In Eschatological matters the main points of contact and of contrast appear to be four; and three of the differences are occasioned by St. Paul’s preoccupation with Christ’s Second Coming, with the Resurrection of the body, and with the General Judgment, mostly as three events in close temporal correlation, and likely to occur soon; whilst Catherine abstracts entirely from all three.
(1) Thus St. Paul is naturally busy with the question as to the Time when he shall be with Christ. In 1 Thess. iv, 15, he speaks of “we who are now living, who have been left for the coming of the Lord,” i.e. he expects this event during his own lifetime; whilst in Phil. i, 23, he “desires to be dissolved and to be with Christ,” i.e. he has ceased confidently to expect this coming before his own death. But Catherine dwells exclusively, with this latter conception, upon the moment of death, as that when the soul shall see, and be finally confirmed in its union with, Love, Christ, God; for into her earthly lifetime Love, Christ, God, can and do come, but invisibly, and she may still lose full union with them for ever.
(2) As to the Place, it is notoriously obscure whether St. Paul thinks of it, as do the Old Testament and the Apocalypse, as the renovated earth, or as the sky, or as the intervening space. The risen faithful who “shall be caught in the clouds to meet Christ,” 1 Thess. iv, 16, seem clearly to be meeting Him, in mid-air, as He descends upon earth; and “Jerusalem above,” Gal. iv, 26, may well, as in Apoc. iii, 12; xxi, 2, be conceived as destined to come down upon earth. But Catherine, though she constantly talks of Heaven, Purgatory, Hell as “places,” makes it plain that such “places” are for her but vivid symbols for states of soul. God Himself repeatedly appears in her sayings as “the soul’s place”; and it is this “place,” the soul’s true spiritual birthplace and home, which, ever identical and bliss-conferring in itself, is variously experienced by the soul, in exact accordance with its dispositions,—as that profoundly painful, or that joyfully distressing, or that supremely blissful “place” which respectively we call Hell, and Purgatory, and Heaven.

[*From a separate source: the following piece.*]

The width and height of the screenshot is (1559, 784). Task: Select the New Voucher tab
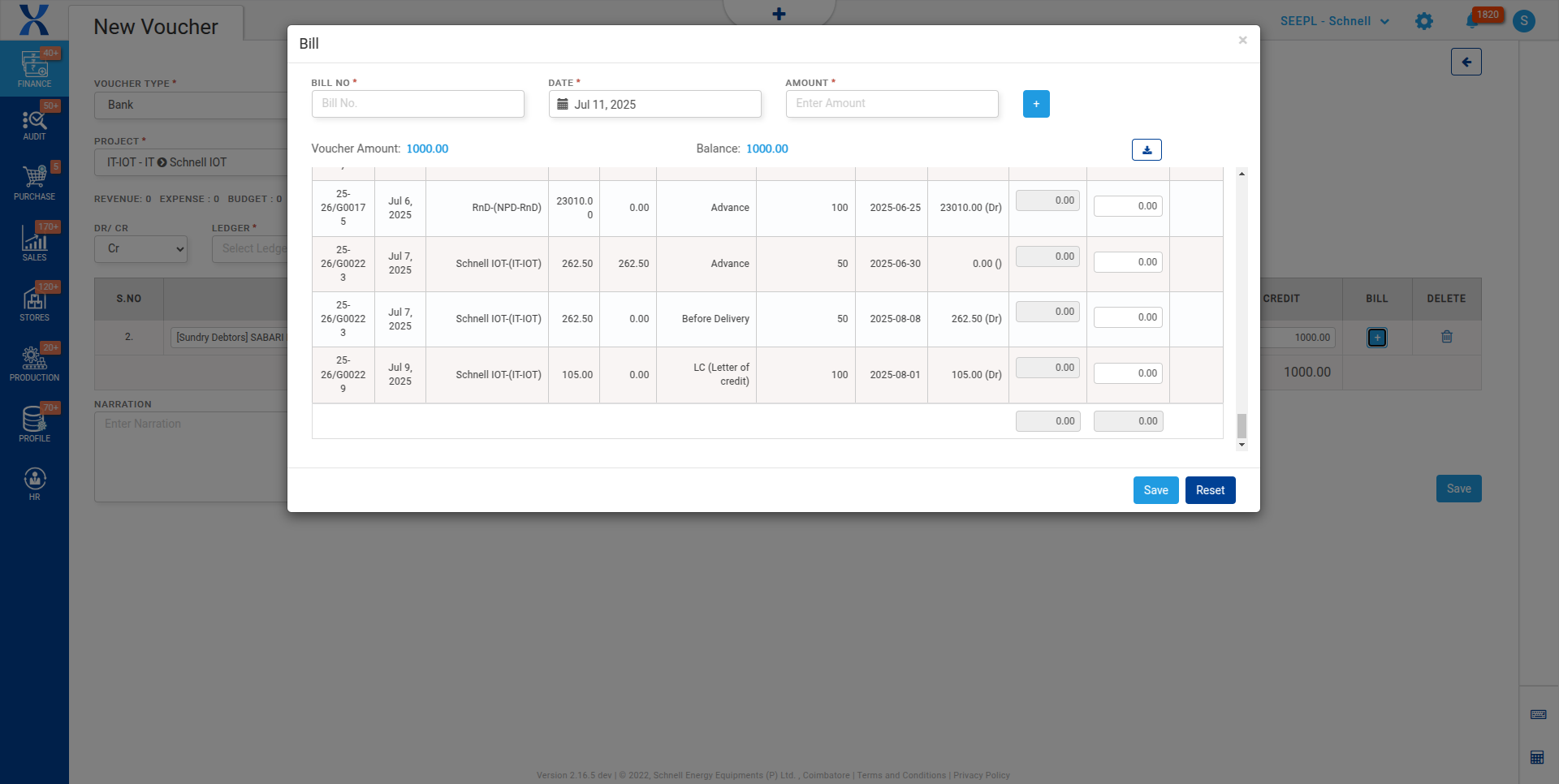click(x=156, y=27)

(3) As to the Body, we have already noted St. Paul’s doctrine, intermediate between the Palestinian and Alexandrian Jewish teaching, that it will rise indeed, but composed henceforth of “glory” and no more of “flesh.” It is this his requirement of a body, however spiritual, which underlies his anxiety to be “found clothed, not naked,” at and after death, 2 Cor. v, 3. Indeed, in this whole passage, v, 1-4, “our earthly house of this habitation,” and “a building of God not made with hands,” no doubt mean, respectively, the present body of flesh and the future body of glory; just as the various, highly complex, conceptions of “clothed,” “unclothed,” “clothed upon,” refer to the different conditions of the soul with a body of flesh, without a body at all, and with a body of glory.—Now this passage, owing to its extreme complication and abstruseness of doctrine, has come down to us in texts and versions of every conceivable form; and this uncertainty has helped Catherine towards her very free utilization of it. For she not only, as ever, simply ignores all questions of a risen body, and transfers the concept of a luminous ethereal substance from the body to the soul itself, and refers the “nakedness,” “unclothing,” “clothing,” and “clothing upon” to conditions obtaining, not between the soul and the body, but between the soul and God; but she also, in most cases, takes the nakedness as the desirable state, since typical of the soul’s faithful self-exposure to the all-purifying rays of God’s light and fire, and interprets the “unclothing” as the penitential stripping from off itself of those pretences and corrupt incrustations which prevent God’s blissful action upon it.